Герой проходит в поэме тягостный путь взлетов и падений. Это
стало возможным потому, что сердце его полно самых глубоких личных
переживаний. В четвертую главу поэмы возвращается безысходная тоска по
возлюбленной. «Мария! Мария! Мария!» – надрывно звучит имя рефреном, в
нем – «рожденное слово, величием равное Богу». Сбивчивы и бесконечны
мольбы, признания – ответа Марии нет. И начинается дерзкий бунт против
Всевышнего – «недоучки, крохотного божика». Бунт против несовершенства
земных отношений и чувств:
Отчего ты не выдумал,
чтоб было без мук
целовать, целовать, целовать?!
Лирический герой поэмы – «красивый двадцатидвухлетний». С
максимализмом входящего в жизнь молодого человека выражена в поэме мечта
о времени, лишенном страданий, о грядущем бытии, где восторжествуют
«миллионы огромных чистых любвей». Тема личных, непреодоленных
потрясений перерастает в прославление будущего счастья.
Автор разочаровывается в нравственной силе религии. Революция, по
Маяковскому, должна принести не только социальное освобождение, но и
нравственное очищение. Антирелигиозный пафос поэмы был резко вызывающим,
отталкивая одних и привлекая других. Например, М. Горького «поразила в
поэме богоборческая струя». «Он цитировал стихи из "Облака в штанах” и
говорил, что такого разговора с богом он никогда не читал... и что
господу богу от Маяковского здорово влетело».

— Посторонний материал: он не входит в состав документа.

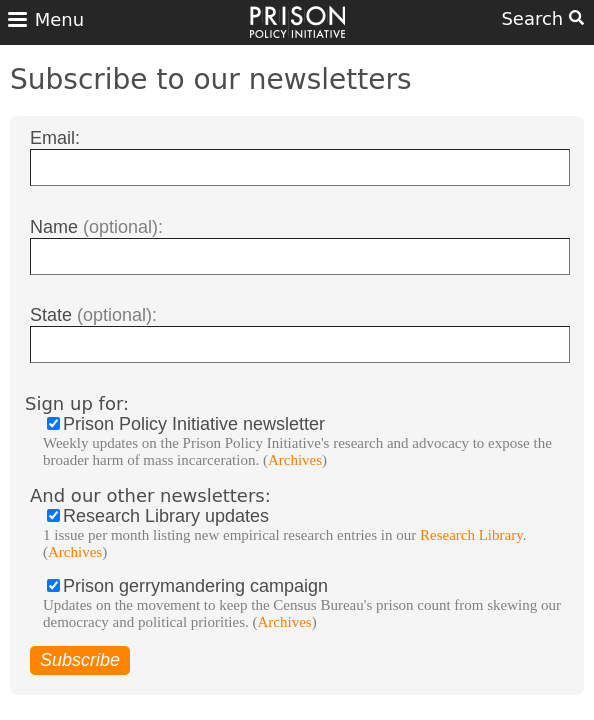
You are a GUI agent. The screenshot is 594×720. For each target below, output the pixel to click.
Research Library (471, 535)
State (93, 315)
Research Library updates (311, 533)
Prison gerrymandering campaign (311, 603)
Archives (295, 460)
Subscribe (80, 660)
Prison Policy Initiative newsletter (311, 441)
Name (96, 227)
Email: (55, 138)
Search (542, 18)
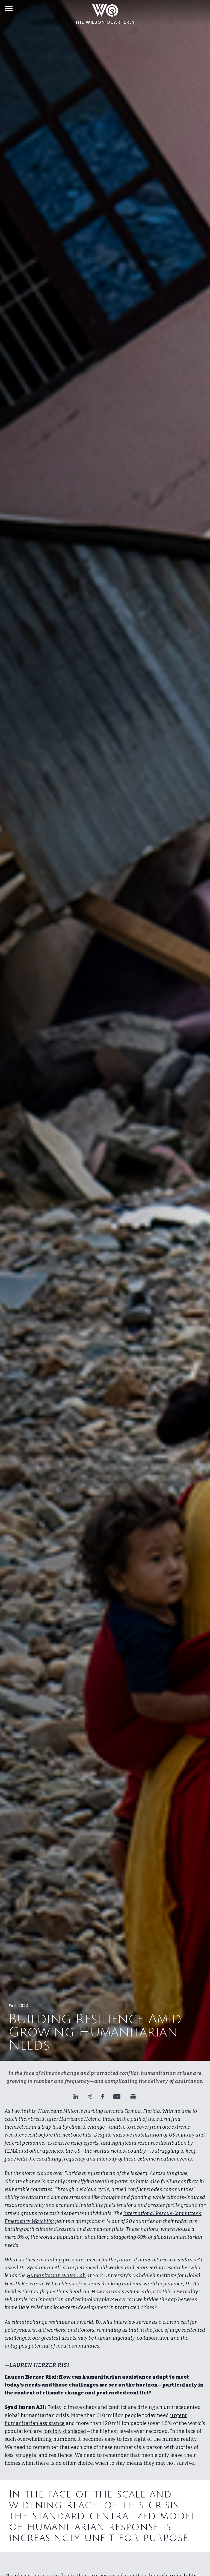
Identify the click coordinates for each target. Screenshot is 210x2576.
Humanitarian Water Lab (56, 2276)
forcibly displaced (64, 2431)
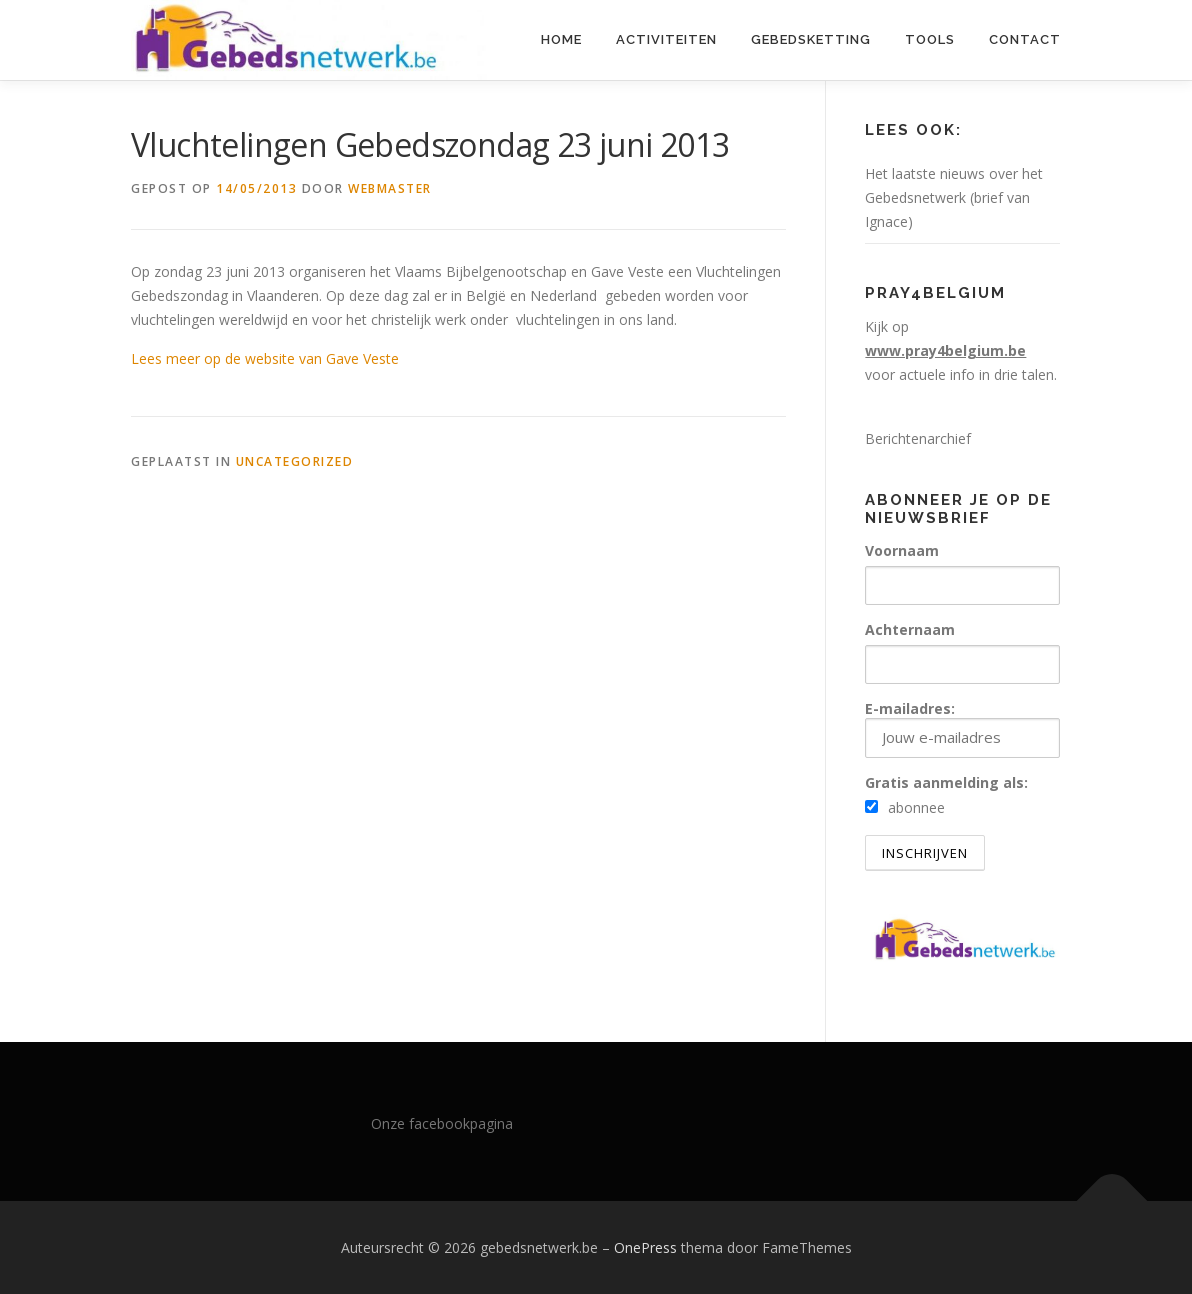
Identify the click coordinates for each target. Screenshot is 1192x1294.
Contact (1025, 39)
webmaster (390, 188)
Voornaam (902, 550)
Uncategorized (295, 461)
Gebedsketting (811, 39)
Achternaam (910, 629)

Я думал – ты всесильный божище,
а ты недоучка, крохотный божик.
Видишь, я нагибаюсь, / из-за голенища
достаю сапожный ножик.
Крылатые прохвосты! / Жмитесь в раю!
Ерошьте перышки в испуганной тряске!
Я тебя, пропахшего ладаном, раскрою
отсюда до Аляски!
...Эй, вы! Небо! / Снимите шляпу! Я иду!
Глухо.
Вселенная спит,
положив на лапу
с клещами звезд огромное ухо.
Финал поэмы звучит не без авторской иронии: Вселенная не слышит протеста «тринадцатого апостола» – она спит!
Особенности поэтики Маяковского
Поэме В. Маяковского "Облако в штанах" (как и другим его
произведениям) свойственны гиперболизм, оригинальность, планетарность
сравнений и метафор. Их чрезмерность порой создает трудности для
восприятия. М. Цветаева, например, любившая стихи Маяковского, считала,
что «Маяковского долго читать невыносимо от чисто физической растраты.
После Маяковского нужно долго и много есть».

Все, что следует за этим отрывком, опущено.